Il ministro socialdemocratico della Giustizia del Baden-Wuerttemberg, Rainer Stickelberger, ha espresso il proprio rammarico. Quella che si respira a Sant’Anna di Stazzema, però, è aria di sconfitta piuttosto che di rammarico. La Procura di Stoccarda, infatti, ha deciso oggi, lunedì 1° ottobre, di archiviare l’inchiesta per la strage nazista del 12 agosto del 1944. La Procura di Stoccarda e l’Ufficio criminale regionale della regione tedesca del Baden-Wuerttemberg avevano aperto l’indagine per l’assassinio dei 560 abitanti del paese dell’Alta Garfagnana nel 2002. L’archiviazione odierna arriva dopo la condanna di Gerhard Sommer e di altri 8 componenti della “Reichsfuehrer SS”, la 16° divisione corrazzata tedesca responsabile dell’eccidio, da parte del Tribunale di La Spezia. A seguito di questa sentenza, però, la Germania aveva rifiutato l’estradizione del novantunenne Sommer, come di norma avviene per i cittadini in possesso di passaporto tedesco. La Procura di Stoccarda ha deciso l’archiviazione dell’inchiesta motivandola con l’assenza di prove documentali comprovanti la responsabilità individuale dei 17 accusati ancora in vita. Nonostante la fucilazione di 560 persone, fra le quali 100 bambini, avvenuta quel maledetto 12 agosto del 1944, la Procura tedesca ha, infatti, giustamente deciso che la mera appartenenza di un militare alle unità delle Waffen-SS non è un elemento bastevole per dimostrare l’effettiva colpa individuale nell’esecuzione della strage. Più discutibili le altre motivazioni della Procura di Stoccarda, secondo la quale non sarebbe possibile, a distanza di tanti anni, definire esattamente il numero delle vittime dell’eccidio e la fucilazione potrebbe essere stata la conseguenza della lotta tedesca ai partigiani presenti nella zona. Non si potrebbe, insomma, accertare se quella di Sant’Anna fu una strage programmata o uno dei tragici episodi della Resistenza.

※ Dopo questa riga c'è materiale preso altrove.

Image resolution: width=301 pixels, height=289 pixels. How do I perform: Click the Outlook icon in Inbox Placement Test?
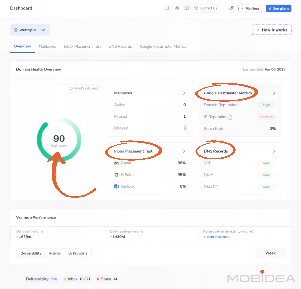pos(117,186)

Le dichiarazioni del presidente della Regione Toscana
«Una decisione che lascia sconcertati: anche perché tra gli indagati c’erano rei confessi, che pubblicamente hanno raccontato di aver sparato con la mitragliatrice su donne inermi»: così il presidente della Regione Toscana, Enrico Rossi, ha commentato l’archiviazione delle indagini sulla strage del 12 agosto 1944. «La presenza lo scorso agosto a Sant’Anna – ha proseguito il Governatore – del presidente del Parlamento Europeo Schultz, che ha deciso di partecipare alla commemorazione della strage, aveva sancito in modo solenne che il dolore di quella comunità è parte di una nuova cittadinanza europea: un’Europa unita non con il dominio ma con il diritto e la giustizia. La decisione ora del tribunale di Stoccarda ci fa fare un brutto passo indietro». «Nessuno – ha concluso – cerca vendetta: un massacro come quello di Sant’Anna reclama giustizia. Questo verdetto ora la nega».